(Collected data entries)
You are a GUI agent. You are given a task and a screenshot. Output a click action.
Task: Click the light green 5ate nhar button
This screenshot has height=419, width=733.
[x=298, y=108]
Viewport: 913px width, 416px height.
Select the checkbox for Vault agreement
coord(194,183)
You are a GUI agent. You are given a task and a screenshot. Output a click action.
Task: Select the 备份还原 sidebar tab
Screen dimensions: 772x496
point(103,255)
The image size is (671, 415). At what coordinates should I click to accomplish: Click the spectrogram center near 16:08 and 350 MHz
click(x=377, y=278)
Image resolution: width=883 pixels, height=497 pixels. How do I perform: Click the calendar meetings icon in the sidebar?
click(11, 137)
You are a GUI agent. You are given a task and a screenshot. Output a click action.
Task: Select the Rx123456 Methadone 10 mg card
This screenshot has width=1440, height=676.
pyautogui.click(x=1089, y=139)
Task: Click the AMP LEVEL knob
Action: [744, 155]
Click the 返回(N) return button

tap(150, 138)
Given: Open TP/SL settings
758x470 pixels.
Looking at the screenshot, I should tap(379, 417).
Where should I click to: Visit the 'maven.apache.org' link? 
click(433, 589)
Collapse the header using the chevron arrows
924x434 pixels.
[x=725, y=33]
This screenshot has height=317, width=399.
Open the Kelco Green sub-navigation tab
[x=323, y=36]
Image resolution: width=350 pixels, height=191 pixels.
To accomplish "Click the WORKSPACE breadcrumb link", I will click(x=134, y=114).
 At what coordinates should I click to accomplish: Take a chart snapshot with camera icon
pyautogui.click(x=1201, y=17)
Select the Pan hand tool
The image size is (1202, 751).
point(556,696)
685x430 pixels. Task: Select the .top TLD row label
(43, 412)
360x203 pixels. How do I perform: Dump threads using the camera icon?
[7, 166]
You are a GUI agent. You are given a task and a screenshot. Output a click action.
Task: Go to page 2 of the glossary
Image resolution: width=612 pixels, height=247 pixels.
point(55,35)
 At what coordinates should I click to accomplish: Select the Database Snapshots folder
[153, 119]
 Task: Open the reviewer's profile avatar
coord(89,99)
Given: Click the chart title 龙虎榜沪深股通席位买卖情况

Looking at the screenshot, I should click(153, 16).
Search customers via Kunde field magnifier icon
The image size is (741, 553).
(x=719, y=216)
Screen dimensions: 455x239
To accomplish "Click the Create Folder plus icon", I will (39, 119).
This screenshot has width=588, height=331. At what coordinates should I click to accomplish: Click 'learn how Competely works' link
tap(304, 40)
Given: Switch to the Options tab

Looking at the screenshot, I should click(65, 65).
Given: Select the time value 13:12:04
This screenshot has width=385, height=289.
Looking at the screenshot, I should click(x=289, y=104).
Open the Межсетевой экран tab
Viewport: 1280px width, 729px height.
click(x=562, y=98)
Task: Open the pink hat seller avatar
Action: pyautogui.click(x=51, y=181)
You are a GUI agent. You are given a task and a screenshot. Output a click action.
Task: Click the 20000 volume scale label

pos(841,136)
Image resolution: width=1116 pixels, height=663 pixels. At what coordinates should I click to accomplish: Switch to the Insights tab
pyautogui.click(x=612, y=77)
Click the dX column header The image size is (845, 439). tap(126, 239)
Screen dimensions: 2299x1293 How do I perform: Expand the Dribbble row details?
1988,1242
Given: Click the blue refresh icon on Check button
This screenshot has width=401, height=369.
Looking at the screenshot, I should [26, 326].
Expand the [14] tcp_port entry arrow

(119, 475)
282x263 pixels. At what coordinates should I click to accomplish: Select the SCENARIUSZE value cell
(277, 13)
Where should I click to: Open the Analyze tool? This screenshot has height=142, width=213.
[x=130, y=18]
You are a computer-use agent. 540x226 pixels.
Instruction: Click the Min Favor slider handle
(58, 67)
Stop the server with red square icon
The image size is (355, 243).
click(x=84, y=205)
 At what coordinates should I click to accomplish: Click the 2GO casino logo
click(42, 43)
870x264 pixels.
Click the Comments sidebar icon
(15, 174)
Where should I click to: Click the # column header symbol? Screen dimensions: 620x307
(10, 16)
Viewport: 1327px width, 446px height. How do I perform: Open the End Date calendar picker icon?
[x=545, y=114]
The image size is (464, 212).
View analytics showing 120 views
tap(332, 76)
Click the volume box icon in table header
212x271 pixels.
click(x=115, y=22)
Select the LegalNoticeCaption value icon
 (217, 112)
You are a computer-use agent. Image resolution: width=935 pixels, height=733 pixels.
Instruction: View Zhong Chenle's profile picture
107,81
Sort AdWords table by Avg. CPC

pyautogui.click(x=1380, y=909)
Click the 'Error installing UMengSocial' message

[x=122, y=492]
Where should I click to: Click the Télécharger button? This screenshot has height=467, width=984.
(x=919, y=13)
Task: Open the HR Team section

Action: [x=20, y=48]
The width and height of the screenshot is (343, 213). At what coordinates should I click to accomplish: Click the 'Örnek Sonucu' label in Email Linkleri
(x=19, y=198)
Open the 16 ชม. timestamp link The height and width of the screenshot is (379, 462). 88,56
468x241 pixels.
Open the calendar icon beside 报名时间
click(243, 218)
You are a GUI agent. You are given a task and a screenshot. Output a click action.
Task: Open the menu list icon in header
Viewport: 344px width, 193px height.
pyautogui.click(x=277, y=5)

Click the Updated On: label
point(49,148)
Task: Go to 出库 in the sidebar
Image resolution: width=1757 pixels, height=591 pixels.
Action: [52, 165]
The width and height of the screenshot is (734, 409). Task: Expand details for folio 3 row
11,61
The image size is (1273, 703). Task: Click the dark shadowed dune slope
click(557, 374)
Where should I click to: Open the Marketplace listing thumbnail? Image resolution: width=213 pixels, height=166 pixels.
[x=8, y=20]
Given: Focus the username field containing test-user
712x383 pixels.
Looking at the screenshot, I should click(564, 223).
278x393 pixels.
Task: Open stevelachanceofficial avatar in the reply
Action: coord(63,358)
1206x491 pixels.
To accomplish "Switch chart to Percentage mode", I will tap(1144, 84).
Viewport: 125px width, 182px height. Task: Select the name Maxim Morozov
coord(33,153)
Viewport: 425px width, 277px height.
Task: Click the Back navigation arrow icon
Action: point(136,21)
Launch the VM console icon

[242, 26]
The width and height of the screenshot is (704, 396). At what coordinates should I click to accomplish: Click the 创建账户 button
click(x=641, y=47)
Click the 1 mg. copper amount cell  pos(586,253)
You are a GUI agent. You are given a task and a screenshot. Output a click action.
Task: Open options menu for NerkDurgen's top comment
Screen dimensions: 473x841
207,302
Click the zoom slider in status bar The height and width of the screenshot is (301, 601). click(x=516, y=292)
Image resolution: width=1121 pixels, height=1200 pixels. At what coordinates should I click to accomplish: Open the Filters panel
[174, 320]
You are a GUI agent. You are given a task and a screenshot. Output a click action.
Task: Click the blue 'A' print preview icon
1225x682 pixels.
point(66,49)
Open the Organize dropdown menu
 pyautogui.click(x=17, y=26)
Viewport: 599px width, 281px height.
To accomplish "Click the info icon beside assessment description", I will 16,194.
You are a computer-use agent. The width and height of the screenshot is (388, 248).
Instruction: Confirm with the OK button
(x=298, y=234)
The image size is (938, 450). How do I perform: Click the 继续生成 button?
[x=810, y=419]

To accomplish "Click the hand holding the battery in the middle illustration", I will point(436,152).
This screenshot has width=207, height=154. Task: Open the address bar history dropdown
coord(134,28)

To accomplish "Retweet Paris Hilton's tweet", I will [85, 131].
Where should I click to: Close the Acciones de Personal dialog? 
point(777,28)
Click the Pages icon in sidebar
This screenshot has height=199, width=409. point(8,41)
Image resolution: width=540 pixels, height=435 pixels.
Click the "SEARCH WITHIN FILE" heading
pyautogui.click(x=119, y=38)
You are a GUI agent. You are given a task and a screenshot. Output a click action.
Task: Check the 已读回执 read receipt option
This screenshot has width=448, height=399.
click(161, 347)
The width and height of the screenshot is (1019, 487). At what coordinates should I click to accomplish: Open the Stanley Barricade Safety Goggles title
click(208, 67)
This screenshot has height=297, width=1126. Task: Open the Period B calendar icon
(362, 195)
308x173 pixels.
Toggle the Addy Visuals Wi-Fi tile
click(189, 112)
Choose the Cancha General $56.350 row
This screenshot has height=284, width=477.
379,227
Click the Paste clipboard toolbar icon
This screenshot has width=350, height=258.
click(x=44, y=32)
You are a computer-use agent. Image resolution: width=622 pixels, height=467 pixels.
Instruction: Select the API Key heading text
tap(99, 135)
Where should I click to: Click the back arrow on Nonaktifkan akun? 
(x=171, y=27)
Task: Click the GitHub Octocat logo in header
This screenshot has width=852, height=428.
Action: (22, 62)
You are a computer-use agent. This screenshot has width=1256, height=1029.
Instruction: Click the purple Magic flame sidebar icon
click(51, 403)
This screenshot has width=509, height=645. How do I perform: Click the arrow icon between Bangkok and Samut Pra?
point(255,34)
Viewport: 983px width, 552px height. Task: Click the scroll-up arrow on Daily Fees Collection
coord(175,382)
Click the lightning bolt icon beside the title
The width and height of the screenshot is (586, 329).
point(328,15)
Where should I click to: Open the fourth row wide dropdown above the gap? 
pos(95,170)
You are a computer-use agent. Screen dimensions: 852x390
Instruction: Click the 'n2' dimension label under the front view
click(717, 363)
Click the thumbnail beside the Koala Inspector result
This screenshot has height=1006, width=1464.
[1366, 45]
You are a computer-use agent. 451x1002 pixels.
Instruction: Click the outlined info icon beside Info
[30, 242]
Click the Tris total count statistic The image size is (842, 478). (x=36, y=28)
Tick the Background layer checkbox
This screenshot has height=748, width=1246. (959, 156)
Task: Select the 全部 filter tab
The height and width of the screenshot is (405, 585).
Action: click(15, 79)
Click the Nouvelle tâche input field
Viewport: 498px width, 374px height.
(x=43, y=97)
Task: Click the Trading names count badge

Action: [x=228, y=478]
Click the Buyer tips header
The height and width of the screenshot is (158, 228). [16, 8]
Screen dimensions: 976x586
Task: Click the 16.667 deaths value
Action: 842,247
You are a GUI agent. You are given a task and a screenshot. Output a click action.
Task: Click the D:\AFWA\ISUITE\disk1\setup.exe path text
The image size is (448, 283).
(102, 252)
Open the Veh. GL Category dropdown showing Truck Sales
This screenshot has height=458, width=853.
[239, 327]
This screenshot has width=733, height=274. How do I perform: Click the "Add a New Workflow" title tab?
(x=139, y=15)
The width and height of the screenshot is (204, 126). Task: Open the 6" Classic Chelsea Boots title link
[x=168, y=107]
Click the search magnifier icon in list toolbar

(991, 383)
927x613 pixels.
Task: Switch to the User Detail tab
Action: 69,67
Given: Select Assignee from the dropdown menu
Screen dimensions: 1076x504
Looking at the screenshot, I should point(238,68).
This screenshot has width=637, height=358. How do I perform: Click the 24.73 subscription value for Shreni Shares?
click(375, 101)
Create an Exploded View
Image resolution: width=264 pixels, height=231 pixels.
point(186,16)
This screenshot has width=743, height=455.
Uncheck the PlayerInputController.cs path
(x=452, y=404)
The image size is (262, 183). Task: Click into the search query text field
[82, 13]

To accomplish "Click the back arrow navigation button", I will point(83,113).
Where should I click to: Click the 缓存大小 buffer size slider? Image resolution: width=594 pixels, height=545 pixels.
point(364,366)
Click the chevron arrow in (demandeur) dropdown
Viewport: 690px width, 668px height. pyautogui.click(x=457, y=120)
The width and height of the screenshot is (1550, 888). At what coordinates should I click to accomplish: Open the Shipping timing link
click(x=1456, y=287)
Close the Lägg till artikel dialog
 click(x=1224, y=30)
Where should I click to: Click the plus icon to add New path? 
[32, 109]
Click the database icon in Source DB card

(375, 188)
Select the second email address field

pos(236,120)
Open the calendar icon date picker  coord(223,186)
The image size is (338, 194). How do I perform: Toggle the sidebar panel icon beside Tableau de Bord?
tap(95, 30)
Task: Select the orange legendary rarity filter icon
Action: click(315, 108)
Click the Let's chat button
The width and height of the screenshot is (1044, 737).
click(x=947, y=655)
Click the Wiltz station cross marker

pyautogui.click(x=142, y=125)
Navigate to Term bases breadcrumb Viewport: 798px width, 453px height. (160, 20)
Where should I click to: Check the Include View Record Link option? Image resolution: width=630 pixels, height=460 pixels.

▶ **Work task**: Retype the entries exactly from the first line, stopping after the line with "This screenshot has height=317, width=399.".

▶ **Answer space**:
You are a GUI agent. You are given a task and a screenshot. Output a click action.
Task: Click the light green 5ate nhar button
This screenshot has height=419, width=733.
[x=298, y=108]
Viewport: 913px width, 416px height.
Select the checkbox for Vault agreement
coord(194,183)
You are a GUI agent. You are given a task and a screenshot. Output a click action.
Task: Select the 备份还原 sidebar tab
Screen dimensions: 772x496
point(103,255)
The image size is (671, 415). At what coordinates should I click to accomplish: Click the spectrogram center near 16:08 and 350 MHz
click(x=377, y=278)
Image resolution: width=883 pixels, height=497 pixels. How do I perform: Click the calendar meetings icon in the sidebar?
click(11, 137)
You are a GUI agent. You are given a task and a screenshot. Output a click action.
Task: Select the Rx123456 Methadone 10 mg card
This screenshot has width=1440, height=676.
pyautogui.click(x=1089, y=139)
Task: Click the AMP LEVEL knob
Action: [744, 155]
Click the 返回(N) return button

tap(150, 138)
Given: Open TP/SL settings
758x470 pixels.
Looking at the screenshot, I should tap(379, 417).
Where should I click to: Visit the 'maven.apache.org' link? 
click(433, 589)
Collapse the header using the chevron arrows
924x434 pixels.
[x=725, y=33]
This screenshot has height=317, width=399.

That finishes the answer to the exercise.